- What this task involves -
Render all of the data below as a Markdown table with the columns Row and Text, giving each line its own numbered row and skipping blank lines. Omit the pictures from your answer.

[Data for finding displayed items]

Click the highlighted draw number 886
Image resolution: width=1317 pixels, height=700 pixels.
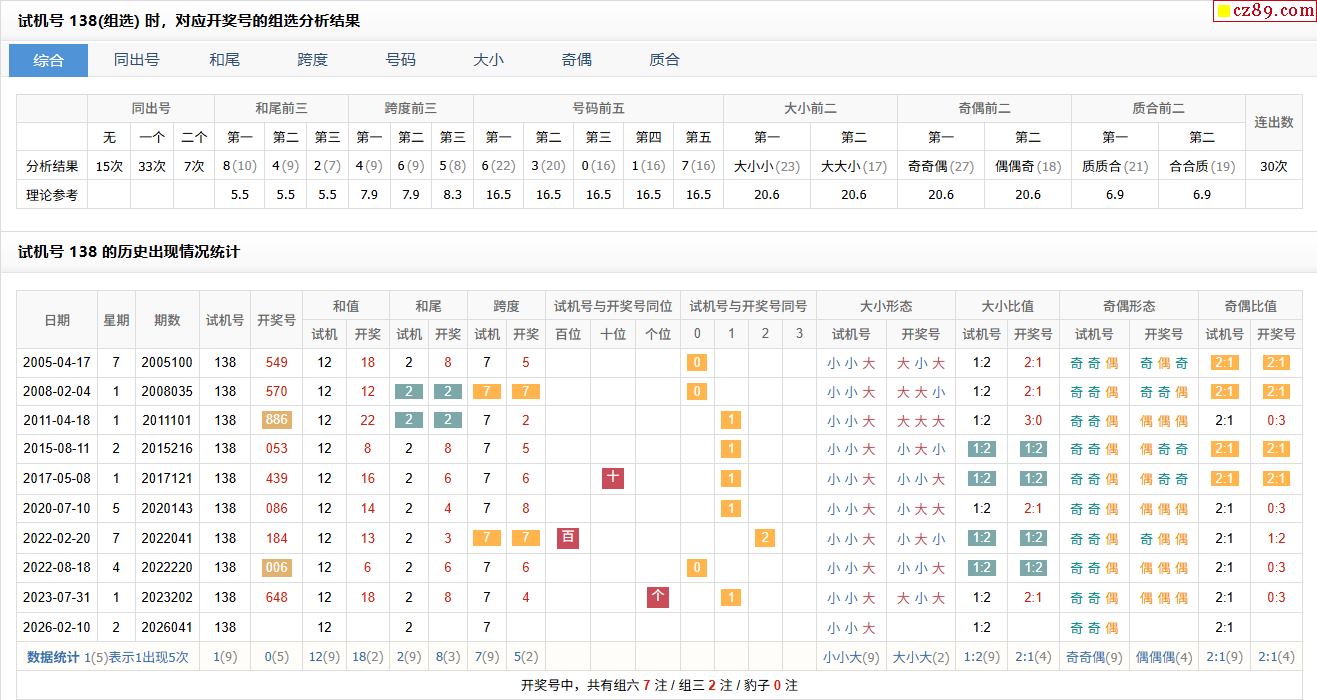277,421
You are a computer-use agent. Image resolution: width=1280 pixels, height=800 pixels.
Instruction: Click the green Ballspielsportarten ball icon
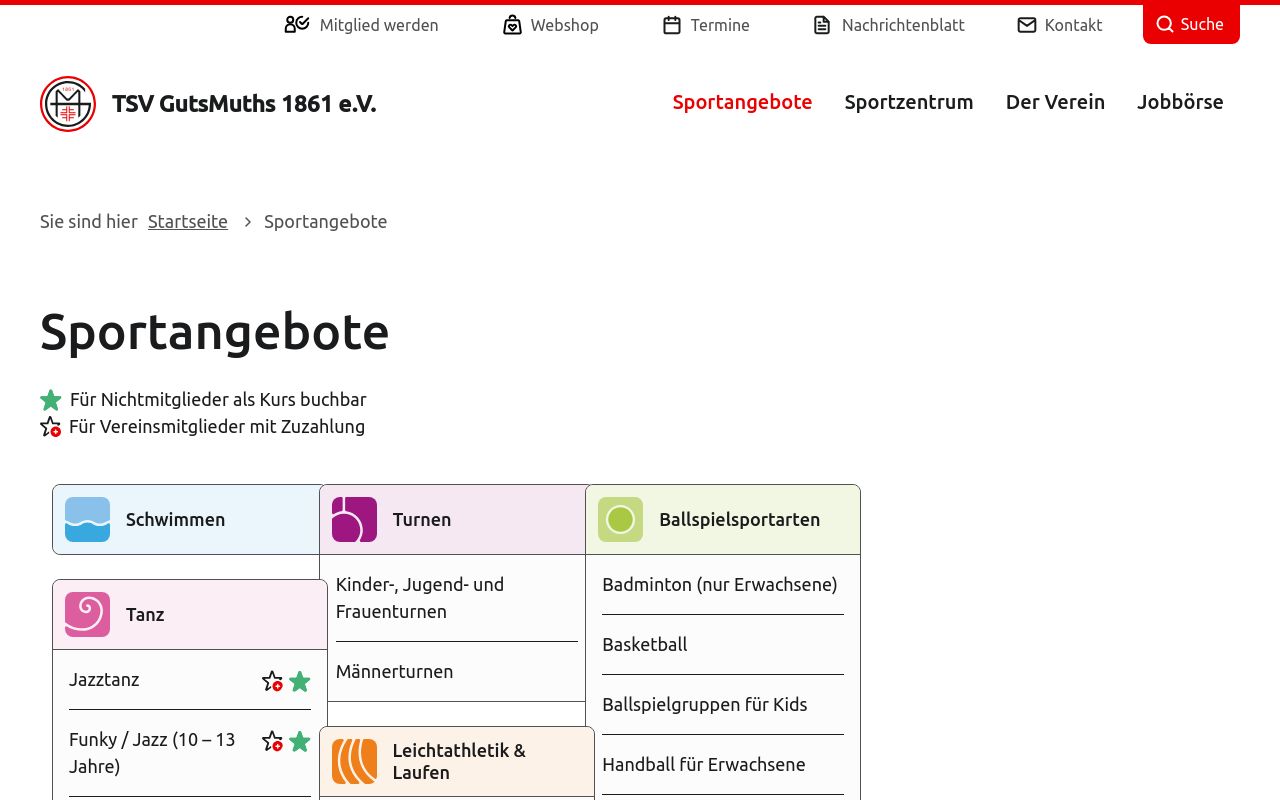pyautogui.click(x=620, y=520)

- Correct result -
| Row | Text |
|---|---|
| 1 | Click the highlighted draw number 886 |
| 2 | Image resolution: width=1317 pixels, height=700 pixels. |
| 3 | 277,421 |
| 4 | You are a computer-use agent. Image resolution: width=1280 pixels, height=800 pixels. |
| 5 | Instruction: Click the green Ballspielsportarten ball icon |
| 6 | pyautogui.click(x=620, y=520) |